Heureusement, il y avait JP en cuisine. JP, il avait annoncé la couleur : il y en aura pour tout le monde. Et il y avait beaucoup de monde. JP, ceint d’un tablier blanc très classe, tint parole et sans romances. Il était aux anges JP. Il débuta par un pain de poisson et sa salade de roquette. La simplicité est la marque de l’élégance. Sans tambour ni trompette, JP taquine l’essentiel. Seules les mauvaises langues attendaient avec circonspection la suite. Les mauvaises langues ne devraient jamais tremper leur langue dans les choses simples. La suite, ce fut une blanquette de veau avec ses carottes coupées en rondelles, ses pommes de terre entières et sa sauce parfaite.
Comme vous le savez, le terme « blanquette » vient de la sauce blanche qui nappe le ragoût. Comme vous le savez aussi, bande de saucisses sans soucis, la pièce de veau choisie pour la blanquette est généralement de la poitrine, du tendron ou de l'épaule désossée. Enfin, la viande découpée en morceaux est cuite à l'eau avec les carottes, des oignons pour former un bouillon. Sauf que JP il préfère le champignon à l’oignon. Et JP il a raison.
Pour ceux qui veulent approfondir leur science de la blanquette, je recommande le livre incontournable de Jean-Louis Flandrin, La blanquette de veau. Histoire d’un plat bourgeois, préface et annotations de Patrick Rambourg, Paris, Jean-Paul Rocher Éditeur, 2002, 78 pages. La littérature et la blanquette font d’ailleurs bon ménage. Le commissaire Maigret est, en effet, connu pour être un grand amateur de blanquette, que lui prépare son épouse. Idem pour le commissaire San-Antonio mais c’est sa mère qui lui prépare.
Pépé se régalait. Pépé qui s'est converti au rap. Il arborait une casquette de djeune bien évidemment sise à l’envers.

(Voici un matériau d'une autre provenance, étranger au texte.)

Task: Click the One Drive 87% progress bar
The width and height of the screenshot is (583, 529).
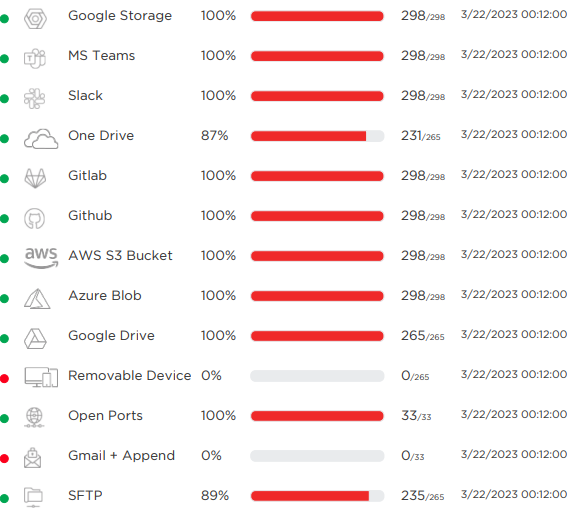Action: click(317, 136)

Ca lui va bien à Pépé ce petit côté rappeur. Reste qu’il ne faut pas pousser trop loin sa conversion. A défaut de rap, il entonna l'hymne de l'aviron. What Else, lui, chanta une vague histoire de communiante dressé sur un tabouret. Cela fit un flop. Mais jacky, il était content. Et la Jacouille aussi. Reste que JP, il était toujours aux anges. Et le trou itou. Jusqu’à Claude Sabouraud qui nous faisait l’honneur d’un retour bien agréable.
Le lancer d’assiettes fut couci-couça (en anglais couci-couca). Ce n’était pas la faute à JP mais à quelques maladroits récipiendaires. Lolo n’était pas en veine. Mais Lolo, il est fidèle à la tradition de la main unique. Le brie était coulant à souhait. Et en bouquet final : un riz au lait de premier ordre avec sa sauce au caramel. « C'est un tableau qu'il m'a fait dans l'assiette. Il manie le caramel comme Michel-Ange maniait le pinceau. Il y avait de la Sixtine dans ce riz au lait. Et au caramel », me susurra Larroum qui était parmi nous, avec sa cheville récalcitrante. C’est vrai que l’on fait de vilains vieux !
La nuit nous attendait. JP redevenu Gary Grant (dont le vrai prénom était Archibald !) regagna ses pénates où Véro l’attendait en chantant Moon river.